Frequently Asked Questions
What is the difference between ConfigMaps and Secrets in Kubernetes?
ConfigMaps store non-sensitive configuration data as plain text key-value pairs. Secrets store sensitive data (passwords, tokens, keys) as base64-encoded values with additional access controls. Use ConfigMaps for feature flags and URLs, Secrets for credentials.
Do I need to restart pods after changing a ConfigMap?

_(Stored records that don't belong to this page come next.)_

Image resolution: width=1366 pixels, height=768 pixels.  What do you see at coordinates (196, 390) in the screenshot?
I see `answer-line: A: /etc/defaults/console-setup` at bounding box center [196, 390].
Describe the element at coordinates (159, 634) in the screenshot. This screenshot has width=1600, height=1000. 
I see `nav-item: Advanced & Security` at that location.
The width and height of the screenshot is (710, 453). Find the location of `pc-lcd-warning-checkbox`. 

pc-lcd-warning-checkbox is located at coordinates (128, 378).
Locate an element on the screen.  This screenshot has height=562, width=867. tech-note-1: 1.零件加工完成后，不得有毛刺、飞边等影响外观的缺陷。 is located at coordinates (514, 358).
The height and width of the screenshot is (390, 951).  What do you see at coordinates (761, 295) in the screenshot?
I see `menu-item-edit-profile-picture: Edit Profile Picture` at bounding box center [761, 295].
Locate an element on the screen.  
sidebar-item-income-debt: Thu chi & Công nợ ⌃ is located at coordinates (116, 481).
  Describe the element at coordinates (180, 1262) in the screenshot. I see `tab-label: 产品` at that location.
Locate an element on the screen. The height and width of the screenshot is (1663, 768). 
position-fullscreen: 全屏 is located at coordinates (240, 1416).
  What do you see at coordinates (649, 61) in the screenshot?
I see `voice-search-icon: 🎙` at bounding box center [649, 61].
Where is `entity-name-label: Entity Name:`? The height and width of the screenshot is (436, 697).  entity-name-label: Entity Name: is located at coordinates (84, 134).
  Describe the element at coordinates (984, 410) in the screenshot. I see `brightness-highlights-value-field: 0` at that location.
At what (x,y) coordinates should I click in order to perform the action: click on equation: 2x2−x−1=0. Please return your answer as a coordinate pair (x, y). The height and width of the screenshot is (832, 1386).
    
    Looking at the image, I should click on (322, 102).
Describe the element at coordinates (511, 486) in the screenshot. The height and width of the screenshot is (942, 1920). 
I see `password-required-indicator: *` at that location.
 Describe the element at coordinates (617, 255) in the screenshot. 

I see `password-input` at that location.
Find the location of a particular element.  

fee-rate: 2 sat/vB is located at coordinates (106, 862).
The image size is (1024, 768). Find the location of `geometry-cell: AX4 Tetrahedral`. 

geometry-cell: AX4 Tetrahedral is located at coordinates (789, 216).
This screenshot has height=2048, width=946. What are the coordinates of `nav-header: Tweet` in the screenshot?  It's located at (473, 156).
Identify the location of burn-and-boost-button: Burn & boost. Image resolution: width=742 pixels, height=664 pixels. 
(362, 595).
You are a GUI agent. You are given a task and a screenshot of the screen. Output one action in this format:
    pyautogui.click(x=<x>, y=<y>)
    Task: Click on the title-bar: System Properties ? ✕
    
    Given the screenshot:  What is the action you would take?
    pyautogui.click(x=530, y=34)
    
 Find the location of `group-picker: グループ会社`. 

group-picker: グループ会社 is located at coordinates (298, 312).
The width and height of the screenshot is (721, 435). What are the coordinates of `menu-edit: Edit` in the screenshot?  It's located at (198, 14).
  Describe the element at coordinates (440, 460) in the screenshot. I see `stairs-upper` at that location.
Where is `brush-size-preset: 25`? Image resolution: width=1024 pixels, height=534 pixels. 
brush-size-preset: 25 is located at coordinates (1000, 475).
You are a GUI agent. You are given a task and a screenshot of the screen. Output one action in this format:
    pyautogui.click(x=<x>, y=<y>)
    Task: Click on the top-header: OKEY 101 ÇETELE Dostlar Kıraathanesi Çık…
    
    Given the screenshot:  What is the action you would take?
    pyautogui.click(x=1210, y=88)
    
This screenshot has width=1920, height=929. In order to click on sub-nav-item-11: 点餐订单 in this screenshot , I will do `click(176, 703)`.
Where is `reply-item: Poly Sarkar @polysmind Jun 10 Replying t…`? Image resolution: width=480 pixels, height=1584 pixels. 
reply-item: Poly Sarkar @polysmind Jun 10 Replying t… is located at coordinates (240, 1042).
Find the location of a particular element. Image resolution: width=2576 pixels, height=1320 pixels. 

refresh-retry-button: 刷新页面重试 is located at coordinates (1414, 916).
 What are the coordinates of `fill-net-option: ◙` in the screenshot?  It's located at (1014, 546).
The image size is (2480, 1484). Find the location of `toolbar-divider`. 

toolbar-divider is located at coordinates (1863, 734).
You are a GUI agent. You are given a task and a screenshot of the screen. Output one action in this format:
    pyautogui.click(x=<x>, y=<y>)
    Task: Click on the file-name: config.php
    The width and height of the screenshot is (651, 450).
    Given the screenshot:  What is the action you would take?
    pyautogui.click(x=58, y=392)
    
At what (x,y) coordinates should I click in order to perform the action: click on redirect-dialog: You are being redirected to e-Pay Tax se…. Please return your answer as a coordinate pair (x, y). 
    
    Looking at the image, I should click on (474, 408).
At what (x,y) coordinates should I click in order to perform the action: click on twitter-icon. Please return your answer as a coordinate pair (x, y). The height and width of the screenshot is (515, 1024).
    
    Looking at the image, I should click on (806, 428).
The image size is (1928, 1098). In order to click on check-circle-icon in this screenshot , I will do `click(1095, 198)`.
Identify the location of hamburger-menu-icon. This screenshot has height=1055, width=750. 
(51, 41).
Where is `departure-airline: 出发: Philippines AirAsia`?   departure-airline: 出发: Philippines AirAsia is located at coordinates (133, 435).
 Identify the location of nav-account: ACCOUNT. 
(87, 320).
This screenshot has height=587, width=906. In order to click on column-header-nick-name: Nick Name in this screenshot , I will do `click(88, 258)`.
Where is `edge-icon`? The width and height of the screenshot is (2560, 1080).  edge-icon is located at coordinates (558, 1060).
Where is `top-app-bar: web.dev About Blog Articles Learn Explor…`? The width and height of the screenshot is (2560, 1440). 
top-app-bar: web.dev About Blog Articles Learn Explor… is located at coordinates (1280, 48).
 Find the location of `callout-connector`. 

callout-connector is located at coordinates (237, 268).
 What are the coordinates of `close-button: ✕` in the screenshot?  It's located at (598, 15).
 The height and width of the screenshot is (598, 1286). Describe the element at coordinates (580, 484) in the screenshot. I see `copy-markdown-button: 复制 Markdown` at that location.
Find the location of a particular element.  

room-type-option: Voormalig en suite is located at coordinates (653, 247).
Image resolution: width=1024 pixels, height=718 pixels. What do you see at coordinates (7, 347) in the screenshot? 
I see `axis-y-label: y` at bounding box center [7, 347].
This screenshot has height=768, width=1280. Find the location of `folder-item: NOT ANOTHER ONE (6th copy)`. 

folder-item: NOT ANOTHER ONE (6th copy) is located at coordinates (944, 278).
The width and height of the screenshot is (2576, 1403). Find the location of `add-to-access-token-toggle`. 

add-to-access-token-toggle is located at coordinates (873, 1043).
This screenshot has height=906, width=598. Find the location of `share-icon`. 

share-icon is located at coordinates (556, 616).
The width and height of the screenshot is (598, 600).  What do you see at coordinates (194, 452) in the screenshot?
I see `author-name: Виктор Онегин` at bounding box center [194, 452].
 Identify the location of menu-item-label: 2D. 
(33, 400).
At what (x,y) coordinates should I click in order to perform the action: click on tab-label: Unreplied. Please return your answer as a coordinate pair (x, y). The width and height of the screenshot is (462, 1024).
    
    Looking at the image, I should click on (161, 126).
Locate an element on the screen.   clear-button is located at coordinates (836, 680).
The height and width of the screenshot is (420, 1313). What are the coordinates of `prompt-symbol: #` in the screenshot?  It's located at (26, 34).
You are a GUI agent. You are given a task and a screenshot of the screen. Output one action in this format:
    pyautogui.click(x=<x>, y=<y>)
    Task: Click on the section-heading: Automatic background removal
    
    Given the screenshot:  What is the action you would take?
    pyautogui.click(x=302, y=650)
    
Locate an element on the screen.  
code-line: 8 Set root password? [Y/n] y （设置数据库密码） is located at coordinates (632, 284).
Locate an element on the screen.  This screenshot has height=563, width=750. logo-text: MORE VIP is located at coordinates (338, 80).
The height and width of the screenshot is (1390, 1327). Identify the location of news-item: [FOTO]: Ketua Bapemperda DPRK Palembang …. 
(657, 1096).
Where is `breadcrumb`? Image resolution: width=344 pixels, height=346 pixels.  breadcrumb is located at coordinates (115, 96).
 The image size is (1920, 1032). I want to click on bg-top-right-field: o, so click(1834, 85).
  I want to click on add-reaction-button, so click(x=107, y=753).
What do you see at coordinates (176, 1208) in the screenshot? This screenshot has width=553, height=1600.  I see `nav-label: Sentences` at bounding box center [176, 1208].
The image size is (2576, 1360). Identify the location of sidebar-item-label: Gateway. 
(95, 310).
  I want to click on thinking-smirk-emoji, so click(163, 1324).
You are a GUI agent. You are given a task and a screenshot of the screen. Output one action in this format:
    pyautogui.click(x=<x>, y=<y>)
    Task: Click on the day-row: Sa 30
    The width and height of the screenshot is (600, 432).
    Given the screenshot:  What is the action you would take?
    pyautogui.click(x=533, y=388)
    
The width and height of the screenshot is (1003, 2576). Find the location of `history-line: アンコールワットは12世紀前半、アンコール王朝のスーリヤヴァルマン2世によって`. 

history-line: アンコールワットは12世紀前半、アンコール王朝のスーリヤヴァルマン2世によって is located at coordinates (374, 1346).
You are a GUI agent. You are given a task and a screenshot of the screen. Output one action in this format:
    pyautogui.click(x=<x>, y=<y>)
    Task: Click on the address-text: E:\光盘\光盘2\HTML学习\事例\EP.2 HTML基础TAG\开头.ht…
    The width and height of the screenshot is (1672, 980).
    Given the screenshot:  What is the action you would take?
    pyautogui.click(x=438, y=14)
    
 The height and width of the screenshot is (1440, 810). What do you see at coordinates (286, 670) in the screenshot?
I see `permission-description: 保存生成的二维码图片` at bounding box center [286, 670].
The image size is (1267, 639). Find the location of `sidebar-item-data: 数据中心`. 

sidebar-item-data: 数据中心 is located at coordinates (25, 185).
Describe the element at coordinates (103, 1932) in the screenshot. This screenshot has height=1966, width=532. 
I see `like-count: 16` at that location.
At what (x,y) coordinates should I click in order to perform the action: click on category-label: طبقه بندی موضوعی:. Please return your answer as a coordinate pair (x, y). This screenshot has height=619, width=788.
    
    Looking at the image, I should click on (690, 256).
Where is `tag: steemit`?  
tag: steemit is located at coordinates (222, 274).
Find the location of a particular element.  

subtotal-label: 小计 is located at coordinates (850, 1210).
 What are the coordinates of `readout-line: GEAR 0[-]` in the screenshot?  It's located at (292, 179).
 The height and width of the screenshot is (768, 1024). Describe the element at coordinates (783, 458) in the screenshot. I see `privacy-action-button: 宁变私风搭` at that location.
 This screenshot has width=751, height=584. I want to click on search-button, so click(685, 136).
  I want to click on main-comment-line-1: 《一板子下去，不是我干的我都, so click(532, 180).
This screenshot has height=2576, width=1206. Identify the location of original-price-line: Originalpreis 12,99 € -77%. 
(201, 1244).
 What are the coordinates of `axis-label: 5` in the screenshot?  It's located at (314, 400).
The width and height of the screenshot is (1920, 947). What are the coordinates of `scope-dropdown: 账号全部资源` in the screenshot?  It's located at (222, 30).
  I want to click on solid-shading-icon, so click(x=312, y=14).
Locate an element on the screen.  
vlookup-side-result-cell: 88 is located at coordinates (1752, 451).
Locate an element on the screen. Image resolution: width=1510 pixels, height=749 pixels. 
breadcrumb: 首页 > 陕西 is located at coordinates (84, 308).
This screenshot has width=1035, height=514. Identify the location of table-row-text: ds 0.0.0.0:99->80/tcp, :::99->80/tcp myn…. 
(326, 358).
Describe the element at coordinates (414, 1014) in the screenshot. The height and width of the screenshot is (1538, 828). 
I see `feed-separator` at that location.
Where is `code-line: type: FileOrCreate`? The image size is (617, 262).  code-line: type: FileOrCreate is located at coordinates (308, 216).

Yes, if the ConfigMap is injected as environment variables. Kubernetes does not automatically restart pods when ConfigMaps change. Use kubectl rollout restart deployment/name or a config reloader like stakater/Reloader. A ConfigMap mounted as a volume does eventually re-project on the next kubelet sync, but env-injected values never refresh.
How do I pass pod metadata as environment variables?
Use the downward API with valueFrom.fieldRef. You can expose the pod name (metadata.name), namespace (metadata.namespace), node name (spec.nodeName), pod IP (status.podIP), and labels/annotations.
Can I reference a ConfigMap key in a dependent variable?
No. The $(VAR_NAME) syntax only works with variables defined earlier in the same env list. Variables loaded via envFrom cannot be referenced this way. To compose a URL from ConfigMap values, use an init container or entrypoint script.
Should I use stringData or data in Secrets?
Use stringData for convenience during development — it accepts plaintext and Kubernetes encodes it automatically. In production pipelines, the stored Secret always uses data with base64 values. Both are equivalent at runtime.
What happens if a referenced ConfigMap or Secret does not exist?
The pod will fail to start with a CreateContainerConfigError. To make a reference optional, set optional: true on the configMapRef or secretRef.